Still Here

Still Here: Trish Hopkinson

With our “Still Here” series, we are checking in with members of Utah’s art community to see what the past several months have meant for them. Trish Hopkinson is a poet, blogger, and advocate for the literary arts. You can find her online at SelfishPoet.com and provisionally in Utah, where she runs the regional poetry group Rock Canyon Poets and folds poems to fill Poemball machines for Provo Poetry. Her poetry has been published in several lit mags and journals, including Tinderbox, Glass Poetry Press, and The Penn Review; her third chapbook Footnote was published by Lithic Press in 2017, and her most recent e-chapbook, Almost Famous, was published by Yavanika Press in 2019. Hopkinson will happily answer to labels such as atheist, feminist, and empty nester; and enjoys traveling, live music, and craft beer.

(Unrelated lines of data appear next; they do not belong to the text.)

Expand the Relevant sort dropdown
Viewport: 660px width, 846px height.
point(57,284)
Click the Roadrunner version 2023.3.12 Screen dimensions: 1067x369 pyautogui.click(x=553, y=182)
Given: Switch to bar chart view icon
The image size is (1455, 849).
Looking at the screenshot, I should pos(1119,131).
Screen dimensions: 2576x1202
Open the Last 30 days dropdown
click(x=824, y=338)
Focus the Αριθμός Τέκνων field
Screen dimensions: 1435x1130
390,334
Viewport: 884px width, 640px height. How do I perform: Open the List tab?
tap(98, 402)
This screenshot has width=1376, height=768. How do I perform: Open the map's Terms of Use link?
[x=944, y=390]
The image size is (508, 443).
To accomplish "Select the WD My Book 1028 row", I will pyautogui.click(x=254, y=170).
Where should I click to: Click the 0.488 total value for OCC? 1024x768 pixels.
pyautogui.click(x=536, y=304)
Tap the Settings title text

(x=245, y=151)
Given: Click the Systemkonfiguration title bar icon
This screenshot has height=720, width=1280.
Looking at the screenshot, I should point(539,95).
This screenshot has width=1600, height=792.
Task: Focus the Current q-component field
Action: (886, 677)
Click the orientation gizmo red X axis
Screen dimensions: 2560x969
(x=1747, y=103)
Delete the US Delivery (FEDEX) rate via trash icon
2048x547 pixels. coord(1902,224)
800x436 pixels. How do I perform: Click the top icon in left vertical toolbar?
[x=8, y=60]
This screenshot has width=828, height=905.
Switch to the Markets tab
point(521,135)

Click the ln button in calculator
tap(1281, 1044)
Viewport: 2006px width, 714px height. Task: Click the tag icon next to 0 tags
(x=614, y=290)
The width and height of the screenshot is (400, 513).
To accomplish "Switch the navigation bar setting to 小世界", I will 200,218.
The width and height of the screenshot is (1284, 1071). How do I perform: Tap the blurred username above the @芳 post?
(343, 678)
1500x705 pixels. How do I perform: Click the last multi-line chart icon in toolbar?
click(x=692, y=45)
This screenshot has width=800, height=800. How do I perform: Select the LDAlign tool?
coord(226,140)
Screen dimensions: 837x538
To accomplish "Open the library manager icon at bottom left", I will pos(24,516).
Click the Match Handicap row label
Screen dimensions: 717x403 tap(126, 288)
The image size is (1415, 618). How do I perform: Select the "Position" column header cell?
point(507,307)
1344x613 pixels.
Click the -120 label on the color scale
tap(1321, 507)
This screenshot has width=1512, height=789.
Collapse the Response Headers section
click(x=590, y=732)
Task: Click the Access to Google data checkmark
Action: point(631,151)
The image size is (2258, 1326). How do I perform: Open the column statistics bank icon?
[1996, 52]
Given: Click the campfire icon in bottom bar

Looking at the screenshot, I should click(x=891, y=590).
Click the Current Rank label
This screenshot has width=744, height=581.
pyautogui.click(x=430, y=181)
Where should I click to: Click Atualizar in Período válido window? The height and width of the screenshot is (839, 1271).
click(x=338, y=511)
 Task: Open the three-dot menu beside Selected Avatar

It’s surreal to think back to early March when I flew home from San Antonio after a combination day-job/writing trip — the elbow bump greetings with clients and the quiet eeriness of a barely attended AWP writers conference. At the time, I had no notion that Covid-19 would stretch through the end of this year and beyond. My family and I have been fortunate in many ways, some of us able to work from home and maintain our incomes, while others have been fraught with intense anxiety and struggling to get by financially.

From a creative standpoint, poetry all but stopped for me at first. Being home constantly without a commute should have meant I’d have more time for reading and creating, but I often found myself without motivation and picking up a book of poems just felt emotionally exhausting. I pushed myself to find online poetry workshops to inspire me to write. I signed up for too many, over committing myself, completed some, and completely ditched a few, sadly some of which were expensive. I have written some poems and continued some projects, probably as many as I would have had I not been wallowing in the pandemic, but those poems and projects felt much more taxing than they normally would have and took more time. I let some things wait, wait some more, and there are still some I haven’t returned to.

I used to visit Pioneer Book in Provo at least twice a month to run the Rock Canyon Poets reading series and workshops and to refill the Poemball machine. We still workshop virtually as a group monthly, but the Poemball machine likely sits empty, with a couple of sad, hatched capsules hugging the bottom of a machine originally meant for gumballs. The virtual reading space for poetry and other writers is overrun with hundreds of online readings — so many, it’s hard to choose which ones to attend and which ones to skip. I opted to discontinue the reading series until we can once again meet in person, rather than competing for national or global poetry audiences. There have been some small successes. I did lead a community poetry workshop (online this time) with the Utah Humanities Book Festival for the 6th year, resulting in what I think is the best and most beautiful anthology of poems we’ve ever created.

I’ve relied a lot on music, watching online concerts and listening to KRCL nearly non-stop, and have enjoyed still working with their current affairs program, RadioACTive and producer Lara Jones. She’s been a huge advocate of Utah poets and poetry in general. She recently had an excellent idea to help bring more poetry to the airwaves, and I’m excited to be working with her to continue to promote Utah poets. We decided to revamp the Poetry Happens monthly feature into smaller mini-features of Utah poets reading their work that can be played on KRCL, and since April, have re-titled it to “Poetry STILL Happens.” I’ve received some great audio of Utah poets already, which will be played on the radio in the coming months. KRCL even added a Poetry page to their web site to post the recordings once they’ve aired.

As for my own work, I was surprised that I’d written any poems at all. When asked to read for virtual events, I’d double-click my 2020 poetry folder and even though it felt like there would only be a few poems there, there were far more than I expected or ever remember writing. It took me nearly all year, but I’m finally working on the last edits with my editor for my first full-length manuscript entitled “A Godless Ascends,” including a few poems finished in recent months. My plan is to wrap up those edits and start sending it out to presses before the end of the year.

All in all, this year has been filled with unexpected challenges, being a parent, wife, friend, and poet in ways I couldn’t have anticipated; and I am ready for it to be over. January 20, 2021 can’t come soon enough. While 2020 is a year none of us will forget for its hardships and losses, we’ll also have the poems, stories, and art from those who lived it.